Les pratiques de ces associations donnent en effet une image impressionnante de l’informatique comme outil de prise d’autonomie, de repositionnement au coeur de la famille et du tissu social. Les nouvelles technologies sont chargées d’une image de modernité, de pouvoir, et savoir se servir de l’ordinateur, comprendre ce que les enfants en font, permet à ces femmes de ne pas se sentir dépassées par leur progéniture… Pour les femmes d’origine allochtone, la possibilité de contacter par Internet la famille à l’étranger est aussi un point très important.

Parce qu’en apprenant l’informatique on se surprend soi-même à faire quelque chose que l’on croyait inaccessible, l’initiation informatique est outil d’émancipation et de prise de confiance en soi pour les femmes, un moyen d’acquérir quelque chose en plus que la compétence technique.

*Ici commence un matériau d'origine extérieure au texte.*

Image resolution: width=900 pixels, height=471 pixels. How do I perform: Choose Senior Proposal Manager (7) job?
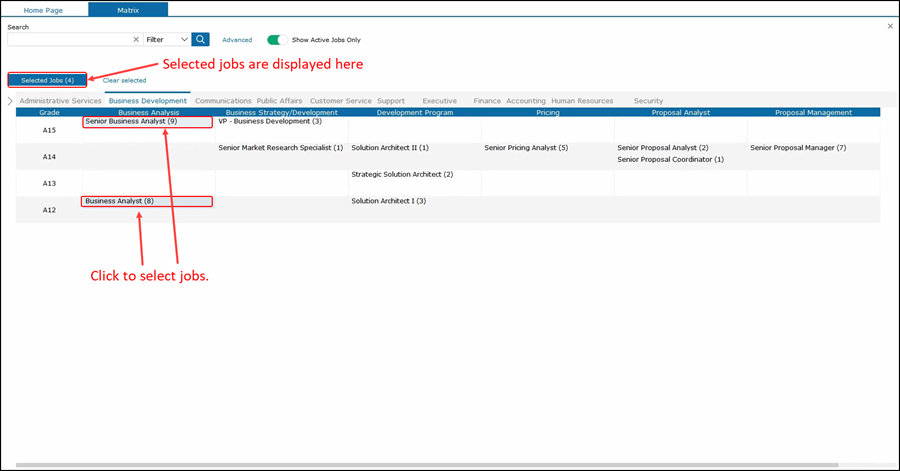[798, 148]
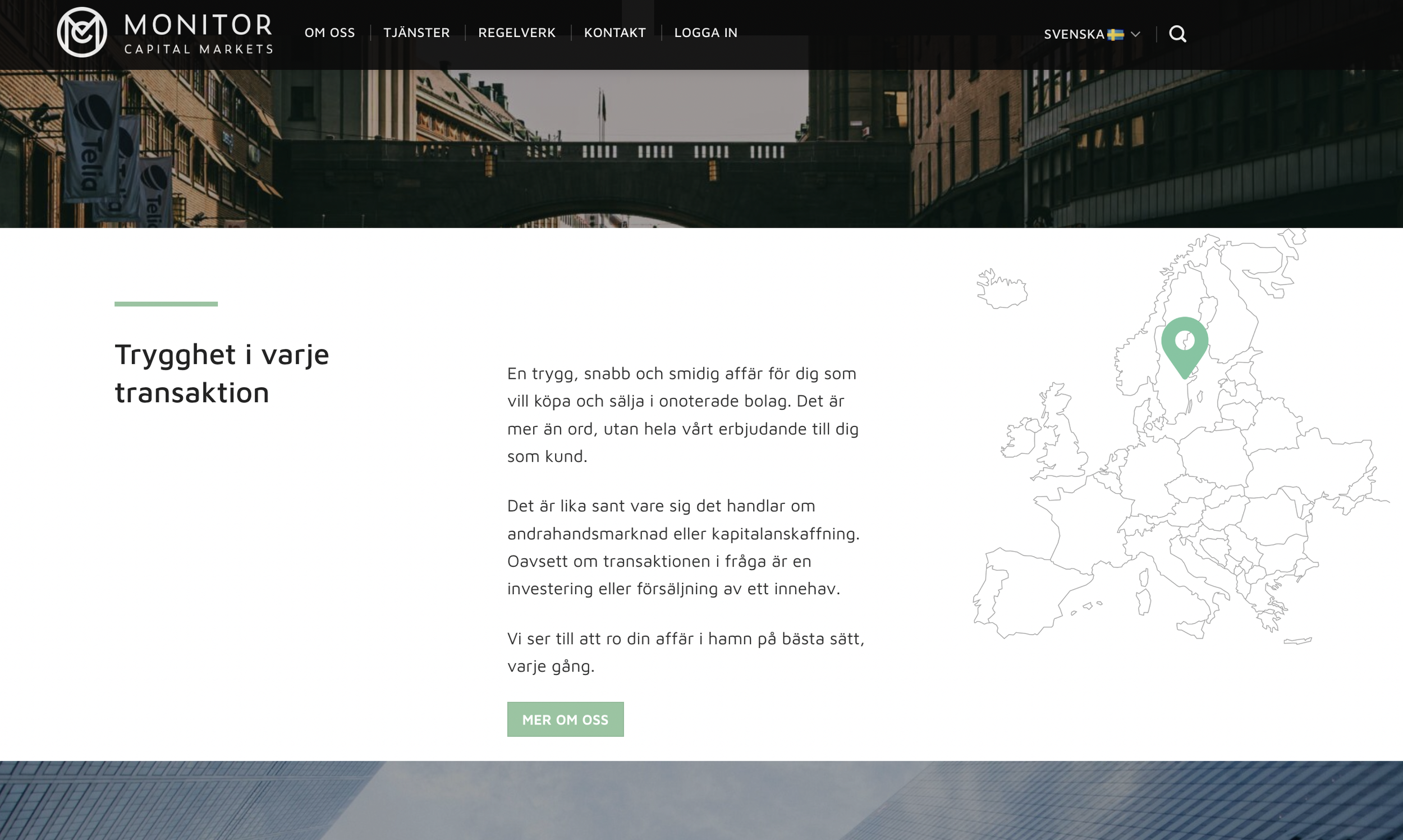Viewport: 1403px width, 840px height.
Task: Open KONTAKT from the top navigation
Action: coord(615,33)
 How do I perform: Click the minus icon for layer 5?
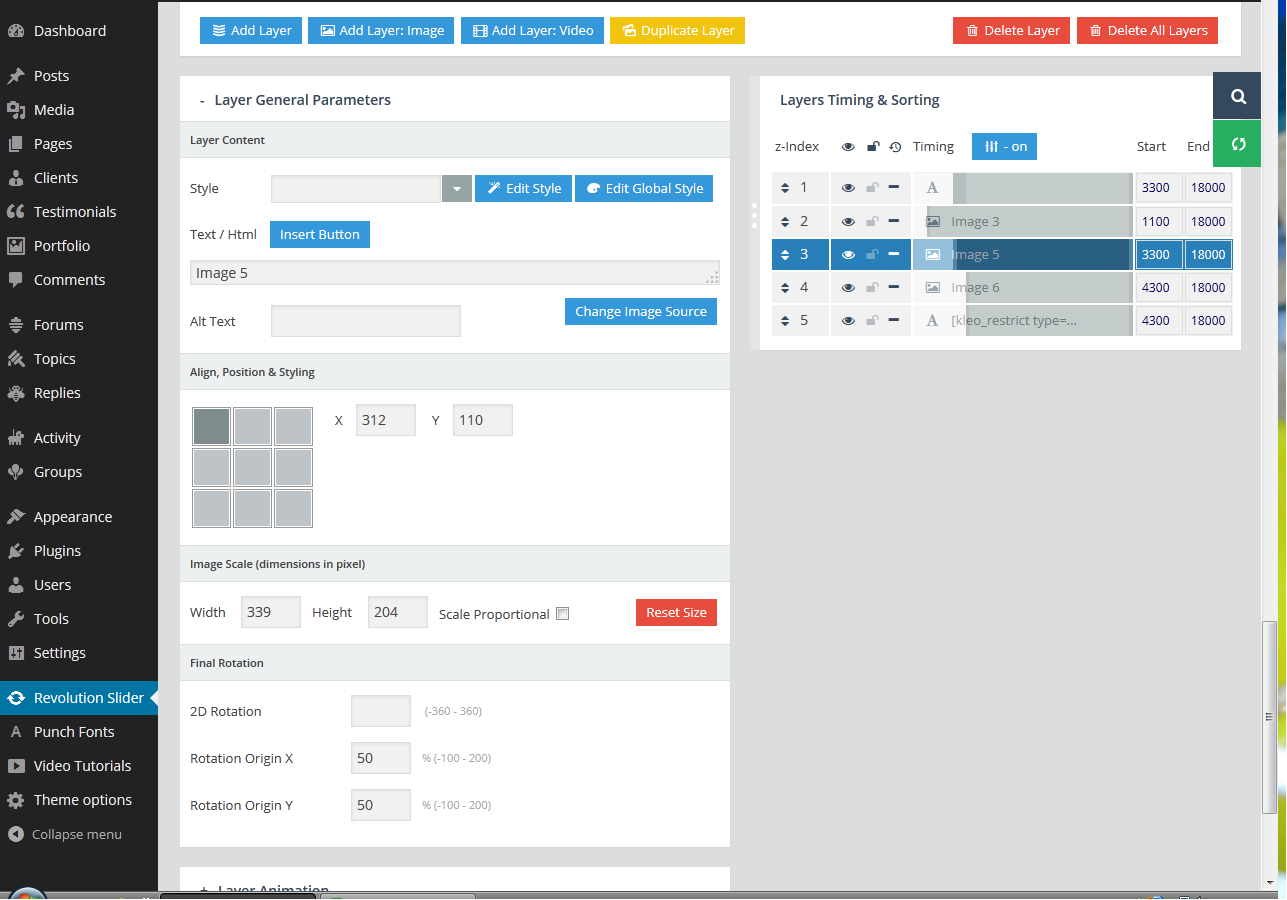coord(894,321)
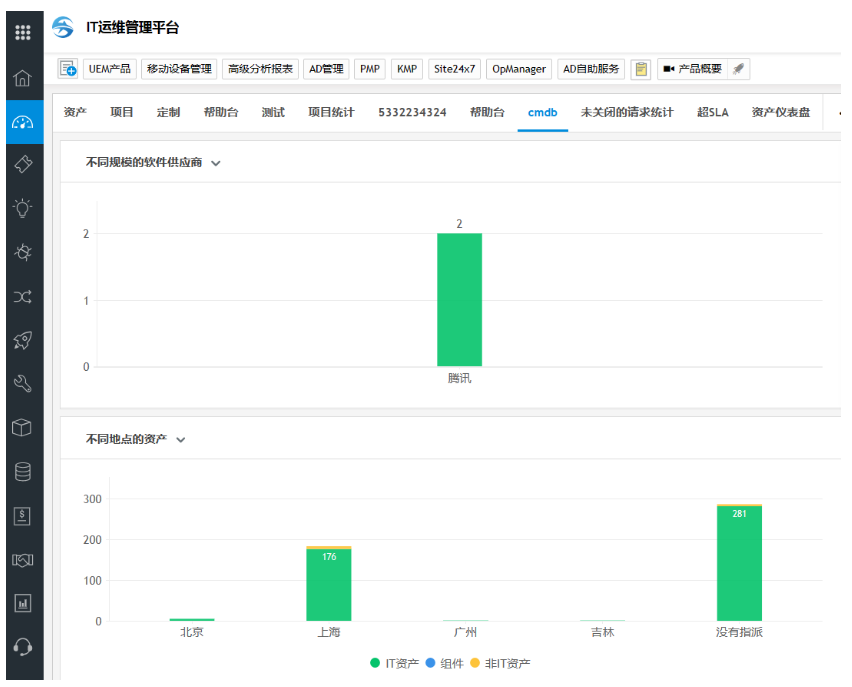Open the ticket-shaped Requests sidebar icon
This screenshot has width=852, height=687.
point(22,164)
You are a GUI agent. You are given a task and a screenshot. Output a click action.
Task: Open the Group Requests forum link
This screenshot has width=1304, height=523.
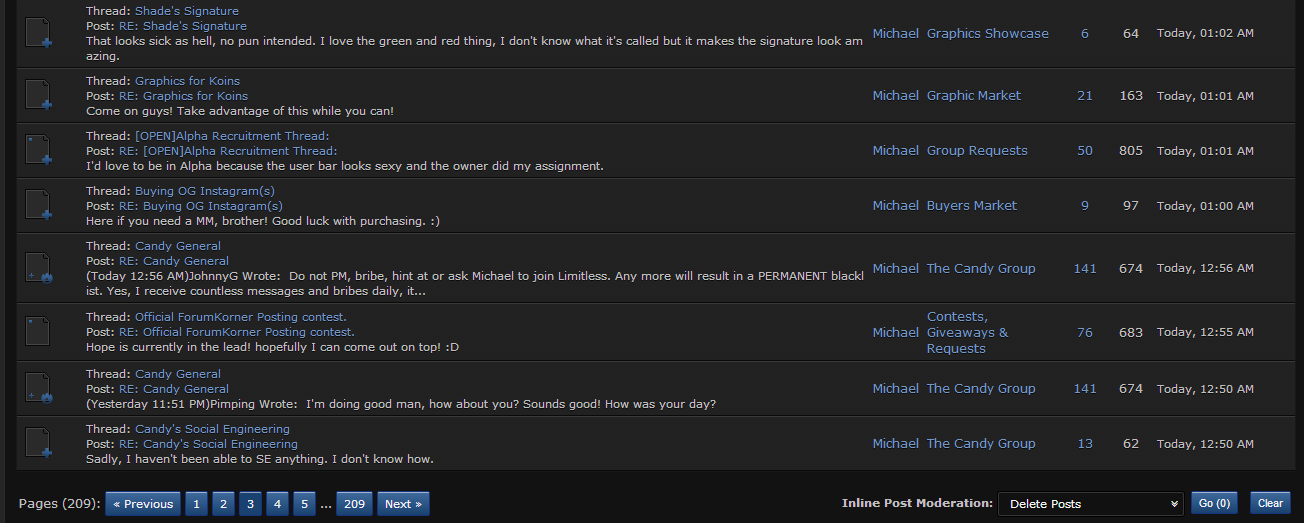tap(976, 150)
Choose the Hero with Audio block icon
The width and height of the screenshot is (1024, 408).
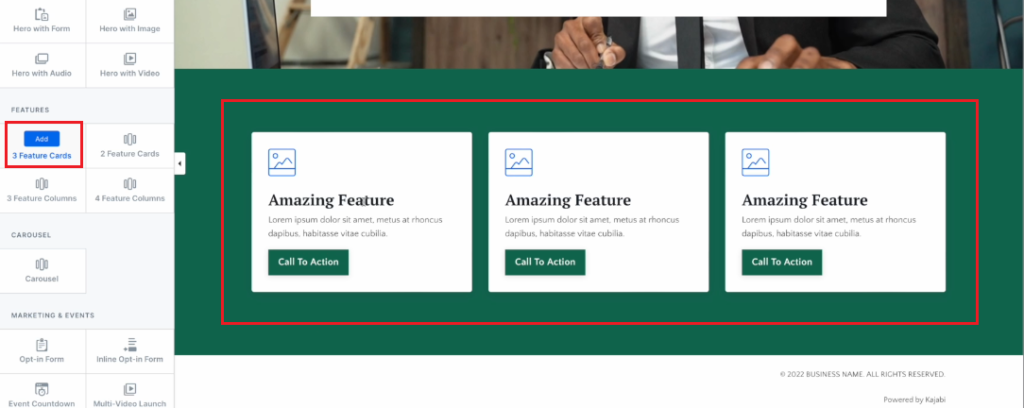coord(42,59)
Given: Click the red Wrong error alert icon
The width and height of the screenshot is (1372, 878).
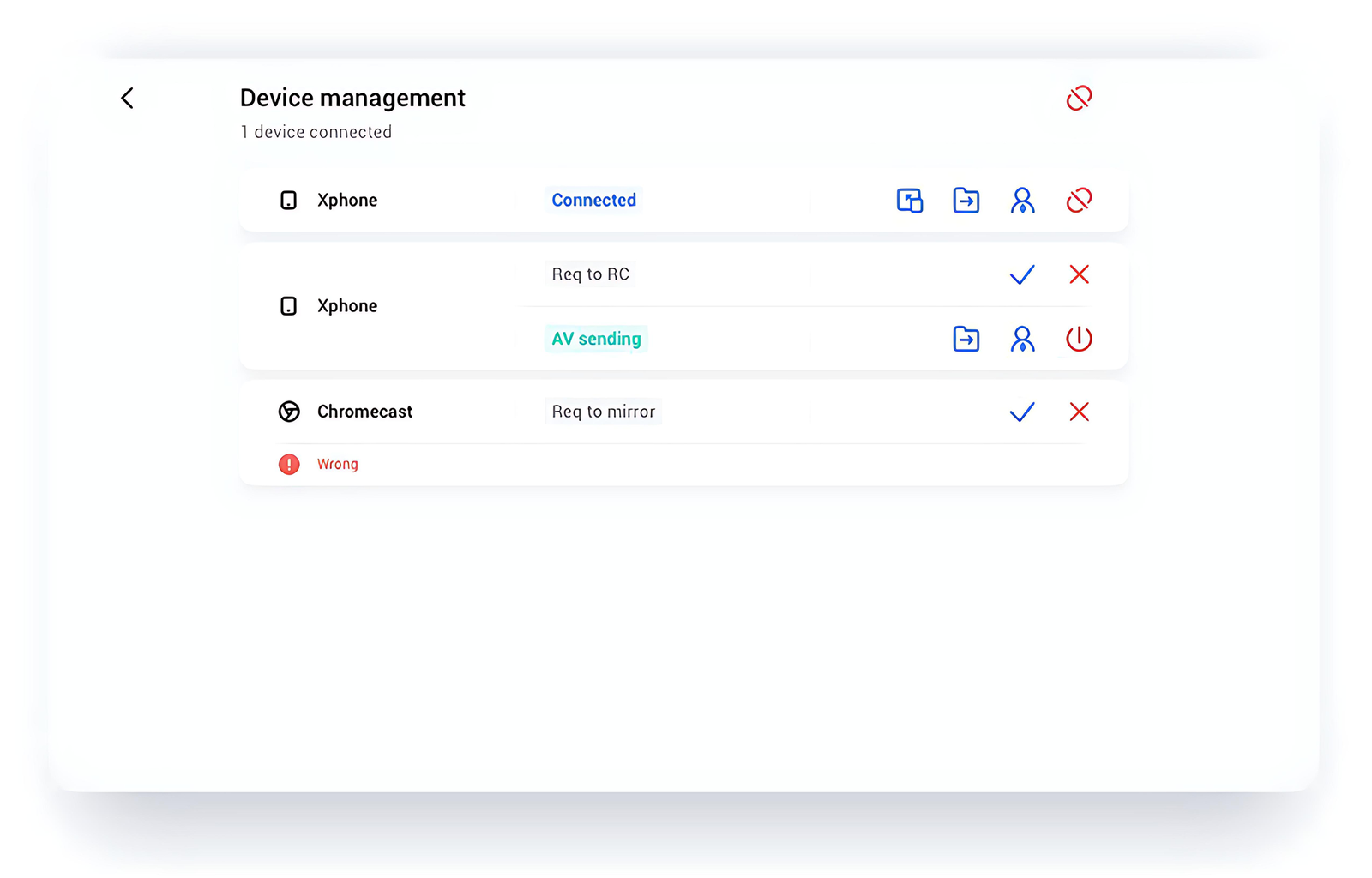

Ce que disaient aussi ces associations, c’est que si pour certaines femmes, l’apprentissage se fait mieux dans des groupes mixtes, pour d’autres il ne peut se faire que dans un groupe non mixte. Celles qui ont eu l’occasion de visiter certains cybercafés l’ont appris à leur dépend : les « pop-up » de sites pornographiques, par exemple, ne sont pas vraiment des motivations à l’apprentissage des nouvelles technologies… Selon elles, pour que certaines femmes puissent avoir un accès égal aux nouvelles technologies, il faut que celles-ci soient aussi présentes dans des espaces reconnus et marqués comme féminins, en évitant les barrages que peut induire, pour l’une ou l’autre raison, un espace mixte. En outre, a souligné madame Way Way du Collectif des Femmes de Louvain la Neuve, l’adaptation des formations aux rythmes et aux approches des femmes est important, même si les contenus de l’apprentissage sont les mêmes que dans une formation mixte.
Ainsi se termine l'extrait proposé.